There has been some opinion stated here and elsewhere that S&W 76 magazines with the "long tab" floorplate with "9mm Ctg" stamped toward the front of the mage are not genuine and are somehow fakes. I disagree.
I have 13 S&W 76 magazines that date back to 1970-71 and 11 of the 13 have a long tab floorplate which is stamped "9mm Ctg" toward the front of the floorplate.
The other two S&W 76 magazines have floorplates stamped with "9mm Ctg" toward the back wall of the mag.
The followers in ALL 13 of the S&W mags identical, made of stamped steel.
There are welds up the front and the back of ALL 13 of the mag bodies.
The stiffening groove in the sides of all 13 of the mag bodies is in an "offset-V" rather than a radiused curve found in MK 760 mags.
The cartridge witness holes are also identical on ALL 13 mags, as are the round count numbers, right down to the vertically offset "6" in the "36" stamping.
The location and appearance of the stitch welds that attach the front and rear pads and the floorplate retainer stirups are again identical on all 13 mags.

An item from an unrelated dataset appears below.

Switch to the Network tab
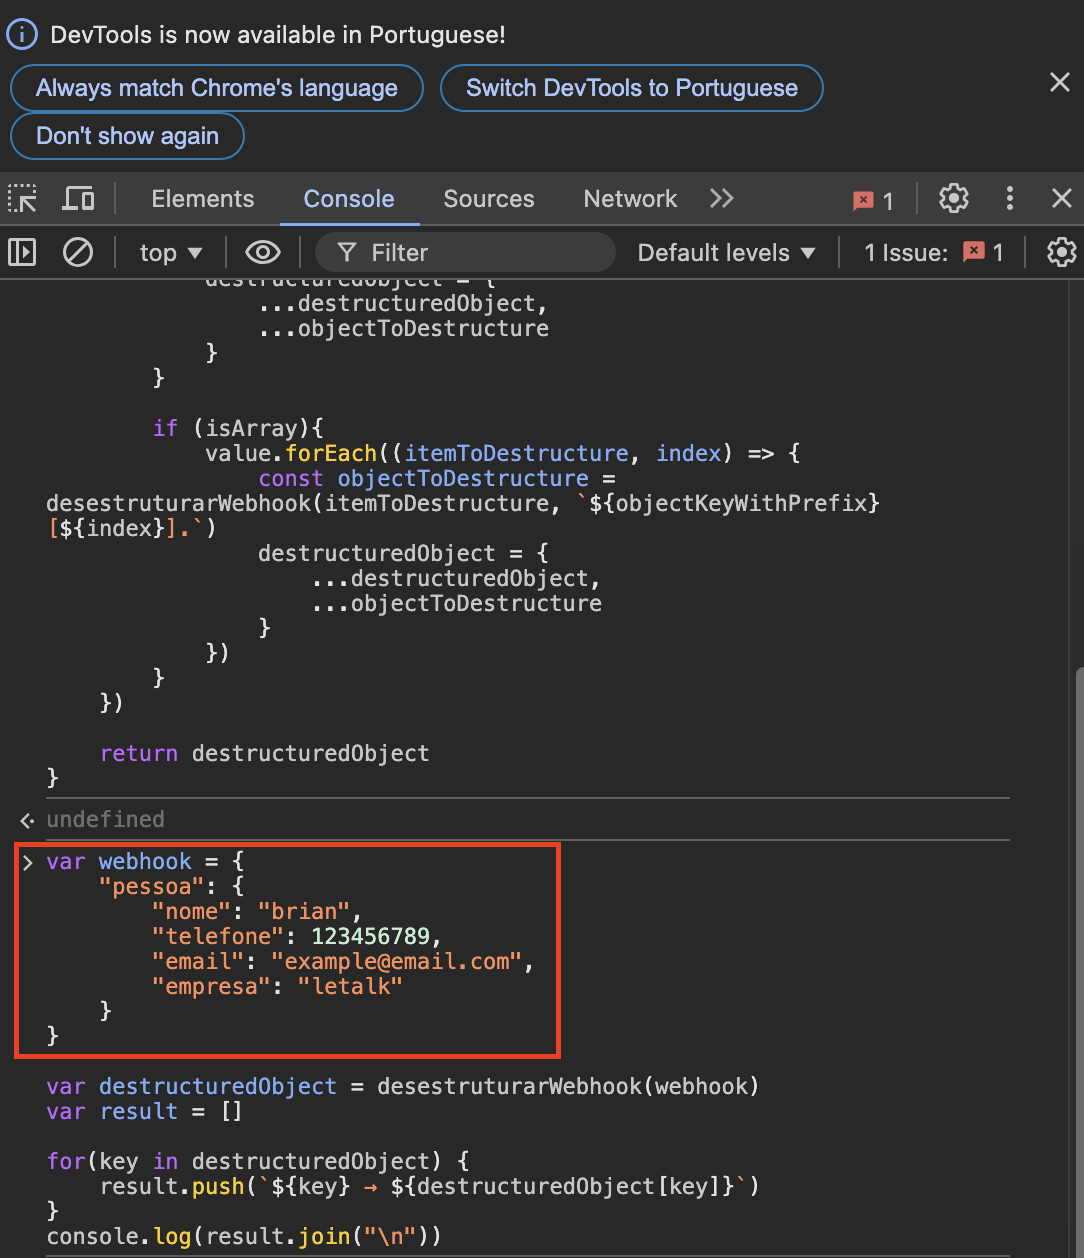 point(630,199)
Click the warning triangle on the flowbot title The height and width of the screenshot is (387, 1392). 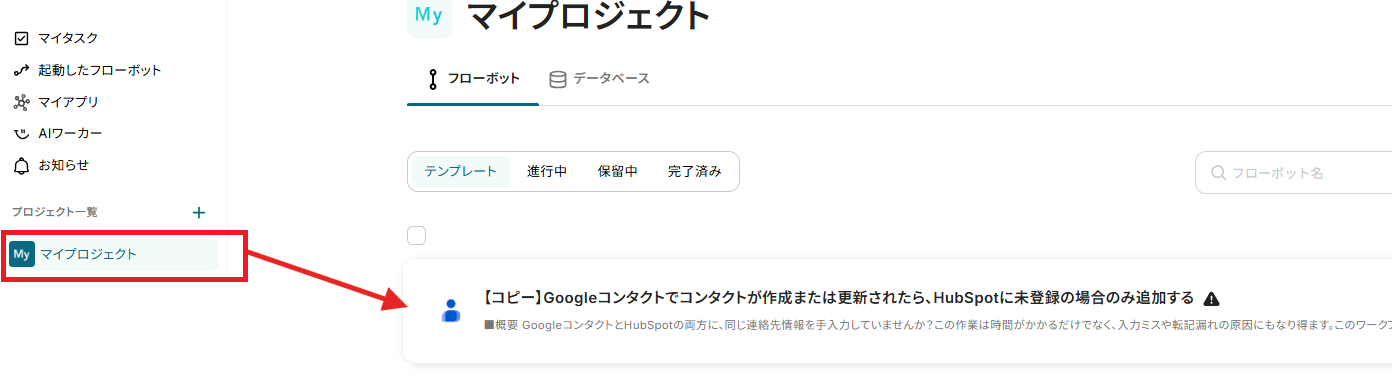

Finally, the floorplate keeper buttons are flat in profile on ALL 13 mags.
Photos of my mags:
"Short tab" mags on left:
Note the "6" in "36" is raised a bit on all of the mag bodies, including the two "short tab" mags at left:
Pads and pad welds are the same . . .
. . . as are the front pads:
Same for the stiffening ribs:
Closeup of the floorplates:
Closeup of followers:
The reason that I can say with certainty that ALL 13 of the S&W 76 magazines in my posession are genuine is due to where and when I got them. All 13 that I own came from a dealer/gunsmith in my hometown who bought them in late 1970 or early 1971 as part of an order of three S&W 76 subguns and 30-some magazines, one for himself and two for eventual sale. For years I used to "hang out" at this dealer/gunsmith's shop in his basement, and was his extra pair of hands, gunshow table-sitter, and shop cleaning person, getting paid in boxes of 22LR ammo. He bought the three S&W 76s and the mags when I was a junior in HS. I got to fire his 76 a few times, the last being shortly before I left for Parris Island in August of 1972.
The dealer passed away in 1978, and I attended the estate sale and among other things purchased the 13 S&W 76 mags in a "mixed lot" carton of M14, M1911, and M1 Carbine magazines and other items. Nobody bid on the box, and the opening bid was $20 and I bid that and won. I was interested in the M1 Carbine and M1911 magazines but held onto the M14 and S&W 76 mags "just in case."
Since the gunsmith/dealer bought the 13 mags from S&W, and the mag bodies are IDENTICAL with only the floorplates being different, I am 100% confident that regardless of the difference in floorplates, all 13 mags are the "real deal."
Last year I purchased 10 more S&W 76 mags with the long tab floorplate, and they are identical to the "long tab" mags that I got from the deceased dealer's estate sale.
If the "long tab" S&W 76 mags are fakes, somebody went to A LOT of trouble back in the early 70s to exactly counterfeit everything but the floorplates. As an MG dealer told me a few years ago, it's his opinion that S&W likely made the floorplate tab longer on subsequent mag orders so that the longer tab could be used as a disassembly tool (screwdriver) in removing the handgrip screw.
William of Occam stated in so many words that "the simplest explanation is most often the correct one," (Occam's Razor). Given the provenance of my 13 S&W 76 magazines that were all purchased by the same dealer in the early 70s, and that S&W likely changed the floorplate design at some point, and that all 13 of my S&W 76 mags run without fault 100% of the time, I can only conclude that they are genuine.